Welcome to Mental Health Remix, a show for ambitious humans who are ready to feel, think, and be different. If you want to stop struggling with perfectionism, build better relationships, and connect with yourself and your potential, this is the place for you.
Here’s your host, educator, coach and licensed psychotherapist, Nicole Symcox.
Hello, my friends. Welcome to episode 45. So, 2020 has been a life. And we are in crisis, once again. So, many of you may have heard, in California right now, our entire state is on fire. And I don’t mean that dramatically. I mean that quite fucking literally.
So, yeah, you know, California is known for wildfires. We have fire season, actually in the fall, where we’re very used to, you know, horrific wildfires every single year. But let me tell you, friends, this one is on a whole new motherfucking level. Like, it is next level shit.
And it’s just so overwhelming because in California, a lot of the crisis events, they really haven’t let up. It’s just been compounded and stacked on top of each other one after the other. And so, by the time these fires showed up, all of us were basically horrified at first because we’re like, “Oh my god, our beautiful state is burning to the ground.” All these beautiful places near the beach, Santa Cruz is one of the main places that is on fire.
There’s fires everywhere. I’m not going to list them all, but they’re on all sides. And so, we were just kind of like, “Oh my god, this is so horrific.” So far, my experience has been waking up every morning to a blood-red sun, and I mean that literally, my friends. The sun has been blood-red every single morning and the sky has been this hazy dark smoke cloud.
It honestly looks like we’ve been abducted and taken to Mars. It’s somewhere between Mars and hell. There is some cross between the two. I saw some picture in San Francisco – and all this shit is near me – of a perfectly red sky and a double rainbow. But the rainbow was red.
It is weird. Like, the rainbow wasn’t a rainbow. It was this red backdrop and just two, what looked like rainbows, but they were just different shades of red. It is weird. The air quality is horrific. Like, absolutely horrific.

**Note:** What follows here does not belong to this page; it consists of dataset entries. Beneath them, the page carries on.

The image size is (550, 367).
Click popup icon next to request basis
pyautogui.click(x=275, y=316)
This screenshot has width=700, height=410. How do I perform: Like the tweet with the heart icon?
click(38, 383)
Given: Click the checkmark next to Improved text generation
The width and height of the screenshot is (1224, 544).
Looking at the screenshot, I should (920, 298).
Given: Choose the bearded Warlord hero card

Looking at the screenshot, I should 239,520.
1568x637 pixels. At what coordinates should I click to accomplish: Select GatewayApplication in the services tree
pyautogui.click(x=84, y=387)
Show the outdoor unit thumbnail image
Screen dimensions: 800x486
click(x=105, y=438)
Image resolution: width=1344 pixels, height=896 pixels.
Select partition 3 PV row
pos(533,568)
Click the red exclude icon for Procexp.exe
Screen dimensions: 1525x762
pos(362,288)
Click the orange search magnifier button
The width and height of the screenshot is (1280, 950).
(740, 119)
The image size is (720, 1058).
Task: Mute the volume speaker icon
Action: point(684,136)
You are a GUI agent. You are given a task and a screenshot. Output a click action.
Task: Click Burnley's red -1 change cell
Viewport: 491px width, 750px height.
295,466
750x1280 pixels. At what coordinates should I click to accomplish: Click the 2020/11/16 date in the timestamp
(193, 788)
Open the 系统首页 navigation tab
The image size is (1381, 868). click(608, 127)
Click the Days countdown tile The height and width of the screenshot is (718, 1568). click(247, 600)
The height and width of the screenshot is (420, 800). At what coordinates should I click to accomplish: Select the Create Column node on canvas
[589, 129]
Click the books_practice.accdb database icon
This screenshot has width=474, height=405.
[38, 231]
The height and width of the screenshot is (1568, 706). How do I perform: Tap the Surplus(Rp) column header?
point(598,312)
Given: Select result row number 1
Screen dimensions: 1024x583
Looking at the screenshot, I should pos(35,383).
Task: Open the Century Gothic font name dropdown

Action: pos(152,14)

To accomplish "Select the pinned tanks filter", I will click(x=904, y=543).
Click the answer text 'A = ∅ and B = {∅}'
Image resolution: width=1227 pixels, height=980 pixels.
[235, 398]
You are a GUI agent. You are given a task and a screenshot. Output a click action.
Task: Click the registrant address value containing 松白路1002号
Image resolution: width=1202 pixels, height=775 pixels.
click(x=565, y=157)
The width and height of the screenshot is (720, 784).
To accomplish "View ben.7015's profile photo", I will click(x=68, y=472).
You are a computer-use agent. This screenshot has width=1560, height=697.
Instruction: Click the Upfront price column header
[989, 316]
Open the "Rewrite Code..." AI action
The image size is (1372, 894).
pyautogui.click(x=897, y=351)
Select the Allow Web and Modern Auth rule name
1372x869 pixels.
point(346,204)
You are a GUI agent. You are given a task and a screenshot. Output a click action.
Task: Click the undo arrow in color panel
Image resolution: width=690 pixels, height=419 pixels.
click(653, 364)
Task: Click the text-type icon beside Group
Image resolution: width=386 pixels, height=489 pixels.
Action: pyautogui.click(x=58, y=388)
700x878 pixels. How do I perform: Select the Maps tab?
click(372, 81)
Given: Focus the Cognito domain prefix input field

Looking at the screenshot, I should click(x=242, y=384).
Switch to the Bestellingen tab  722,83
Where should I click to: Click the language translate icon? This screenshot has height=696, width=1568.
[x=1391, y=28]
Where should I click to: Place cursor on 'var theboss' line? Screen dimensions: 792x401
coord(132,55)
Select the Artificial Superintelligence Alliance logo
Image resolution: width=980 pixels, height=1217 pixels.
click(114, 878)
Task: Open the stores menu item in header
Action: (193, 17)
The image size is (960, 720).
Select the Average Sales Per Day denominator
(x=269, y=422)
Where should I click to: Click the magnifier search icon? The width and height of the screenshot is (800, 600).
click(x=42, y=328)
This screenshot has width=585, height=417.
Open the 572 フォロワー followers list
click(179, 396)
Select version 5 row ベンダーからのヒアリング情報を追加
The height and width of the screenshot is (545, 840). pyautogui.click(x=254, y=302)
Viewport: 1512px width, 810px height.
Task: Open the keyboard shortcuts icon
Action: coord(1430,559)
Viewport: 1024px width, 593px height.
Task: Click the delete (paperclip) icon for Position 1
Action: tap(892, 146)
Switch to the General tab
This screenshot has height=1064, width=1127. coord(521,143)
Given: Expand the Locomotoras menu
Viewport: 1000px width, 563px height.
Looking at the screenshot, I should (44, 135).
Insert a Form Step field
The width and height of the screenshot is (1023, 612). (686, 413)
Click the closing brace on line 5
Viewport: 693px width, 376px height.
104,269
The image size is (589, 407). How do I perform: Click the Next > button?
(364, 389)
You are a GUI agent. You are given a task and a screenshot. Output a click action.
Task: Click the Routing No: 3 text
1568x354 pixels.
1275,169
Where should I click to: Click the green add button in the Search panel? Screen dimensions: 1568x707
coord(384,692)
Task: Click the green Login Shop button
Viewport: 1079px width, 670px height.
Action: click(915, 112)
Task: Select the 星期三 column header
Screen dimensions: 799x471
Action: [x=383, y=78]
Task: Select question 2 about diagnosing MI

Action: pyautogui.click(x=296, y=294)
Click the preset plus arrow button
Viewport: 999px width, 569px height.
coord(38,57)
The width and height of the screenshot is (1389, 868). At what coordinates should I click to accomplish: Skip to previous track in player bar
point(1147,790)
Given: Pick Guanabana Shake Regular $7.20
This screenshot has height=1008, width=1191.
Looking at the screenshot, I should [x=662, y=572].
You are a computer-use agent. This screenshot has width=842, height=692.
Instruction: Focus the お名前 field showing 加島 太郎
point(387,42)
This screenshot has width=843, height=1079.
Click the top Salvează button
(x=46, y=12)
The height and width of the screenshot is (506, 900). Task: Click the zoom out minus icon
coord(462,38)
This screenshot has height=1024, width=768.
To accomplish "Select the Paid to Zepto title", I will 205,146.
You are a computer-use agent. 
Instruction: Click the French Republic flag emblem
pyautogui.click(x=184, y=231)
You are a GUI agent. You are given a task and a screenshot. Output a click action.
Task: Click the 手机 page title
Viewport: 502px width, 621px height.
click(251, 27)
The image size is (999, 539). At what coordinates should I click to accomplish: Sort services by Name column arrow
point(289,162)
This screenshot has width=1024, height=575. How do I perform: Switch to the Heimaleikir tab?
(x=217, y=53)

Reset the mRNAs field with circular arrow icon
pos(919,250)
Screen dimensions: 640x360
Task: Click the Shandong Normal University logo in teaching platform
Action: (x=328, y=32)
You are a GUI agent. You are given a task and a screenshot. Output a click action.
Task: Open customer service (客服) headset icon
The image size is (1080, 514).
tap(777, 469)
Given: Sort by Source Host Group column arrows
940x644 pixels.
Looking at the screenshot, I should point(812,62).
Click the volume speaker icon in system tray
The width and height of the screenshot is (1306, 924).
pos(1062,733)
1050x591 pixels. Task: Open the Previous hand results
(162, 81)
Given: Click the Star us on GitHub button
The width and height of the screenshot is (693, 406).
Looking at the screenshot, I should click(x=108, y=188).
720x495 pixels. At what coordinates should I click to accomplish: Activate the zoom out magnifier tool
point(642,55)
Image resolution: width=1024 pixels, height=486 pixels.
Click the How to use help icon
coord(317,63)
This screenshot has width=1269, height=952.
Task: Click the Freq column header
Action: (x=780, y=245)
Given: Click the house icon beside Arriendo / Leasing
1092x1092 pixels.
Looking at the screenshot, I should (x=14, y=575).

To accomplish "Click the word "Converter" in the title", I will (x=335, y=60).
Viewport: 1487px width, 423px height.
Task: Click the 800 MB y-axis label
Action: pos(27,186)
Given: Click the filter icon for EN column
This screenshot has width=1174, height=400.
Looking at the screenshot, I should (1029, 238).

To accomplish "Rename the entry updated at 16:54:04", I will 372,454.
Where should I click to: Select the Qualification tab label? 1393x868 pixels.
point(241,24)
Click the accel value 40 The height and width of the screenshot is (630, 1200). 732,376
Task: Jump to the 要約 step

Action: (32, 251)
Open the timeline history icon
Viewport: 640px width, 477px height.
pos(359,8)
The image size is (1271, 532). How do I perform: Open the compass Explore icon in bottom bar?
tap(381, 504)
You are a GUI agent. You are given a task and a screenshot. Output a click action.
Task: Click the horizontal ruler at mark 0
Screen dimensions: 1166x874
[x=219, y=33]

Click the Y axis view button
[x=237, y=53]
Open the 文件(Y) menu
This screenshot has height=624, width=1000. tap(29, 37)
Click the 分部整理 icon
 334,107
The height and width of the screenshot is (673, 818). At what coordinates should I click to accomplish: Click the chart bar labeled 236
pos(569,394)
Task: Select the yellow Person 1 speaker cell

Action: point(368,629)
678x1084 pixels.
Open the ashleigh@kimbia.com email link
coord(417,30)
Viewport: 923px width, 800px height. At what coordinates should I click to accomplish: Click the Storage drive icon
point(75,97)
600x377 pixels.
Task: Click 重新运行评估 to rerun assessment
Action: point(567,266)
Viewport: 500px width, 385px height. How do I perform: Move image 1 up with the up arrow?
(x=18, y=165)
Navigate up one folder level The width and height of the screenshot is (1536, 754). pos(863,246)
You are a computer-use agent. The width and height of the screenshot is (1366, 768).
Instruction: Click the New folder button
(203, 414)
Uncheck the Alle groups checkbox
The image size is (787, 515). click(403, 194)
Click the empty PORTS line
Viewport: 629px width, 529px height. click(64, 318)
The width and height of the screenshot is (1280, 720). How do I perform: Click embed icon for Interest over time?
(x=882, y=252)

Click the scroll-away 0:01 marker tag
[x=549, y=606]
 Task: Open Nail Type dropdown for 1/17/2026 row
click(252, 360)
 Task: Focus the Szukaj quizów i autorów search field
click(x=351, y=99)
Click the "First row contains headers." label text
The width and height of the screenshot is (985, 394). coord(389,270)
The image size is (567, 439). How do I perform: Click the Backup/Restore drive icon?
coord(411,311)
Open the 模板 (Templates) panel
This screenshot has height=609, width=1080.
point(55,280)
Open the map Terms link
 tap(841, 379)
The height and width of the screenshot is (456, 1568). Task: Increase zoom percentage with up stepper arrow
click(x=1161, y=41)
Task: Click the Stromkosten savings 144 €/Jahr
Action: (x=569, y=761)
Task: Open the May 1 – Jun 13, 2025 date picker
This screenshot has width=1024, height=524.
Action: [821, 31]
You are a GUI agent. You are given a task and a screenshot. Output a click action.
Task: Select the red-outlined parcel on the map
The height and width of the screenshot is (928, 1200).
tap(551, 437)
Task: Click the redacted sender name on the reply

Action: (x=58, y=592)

And I think what makes this awful is because the fires are on all sides, there’s nowhere for any of us to really go. We’re all just kind of shuffling to different areas where the fire is not. So, we can’t really get out of the poor air quality because there’s nowhere really to go.
But a lot of people lost their houses this week and basically, if you’re in imminent danger, you just move to a different city where the fire is not. It’s not a full escape from it.
And so, it has felt like living in hell. I’ve never, in my life, experienced anything like this. And seeing how this got started is so bizarre. In California, we do get lightning, but not like that. Not like what we got.
We had an electrical storm that happened, and I think I read something like 12,000 lightning strikes hit the ground in Northern California and around California. And it’s just unheard of.
Like, in one day, for us to have that level of lightning is just unheard of. And so, a lot of us don’t even know what to make of that because, well, we’re still in crisis. And so, that is what we’re going to talk about today because I think it is a great illustration of what happens to us when we have to continuously survive life-threatening events and how we do that as humans.
Because even if you don’t live in California and you’re not struggling the way we are here, this is a great metaphor for what happens to us emotionally throughout our lives. You know, if you grew up in a chaotic household, if you were in a toxic environment for a really long time where bad things were constantly happening.
You can use this metaphor for different places in your life. But I thought it was a great example to sort of illustrate for you how your emotions play out in the midst of constant crisis.
Because what I notice is sometimes, when people get into therapy, they are so hard on themselves. They’re like, I can’t believe I act this way, or I should have done better. And it’s almost like we forget that we only have what we have to work with in the moment. We only know what we know in that moment.
And so, this is why therapists were always promoting grace and self-compassion. It’s because you have to trust that when you are pushed up against the wire, when your life is threatened emotionally, physically, mentally, you are in survival. And when you are in survival, you are doing the best you know how to do to survive.
You’re not thinking about all the existential shit. You’re not really philosophical in those moments. When we are hit with life and death scenarios or what our bodies perceive to be life or death – and again, this can be mentally, emotionally, physically. Like, I think when I say life and death, you guys think about the situation I’m in, where your whole goddamn state’s on fire.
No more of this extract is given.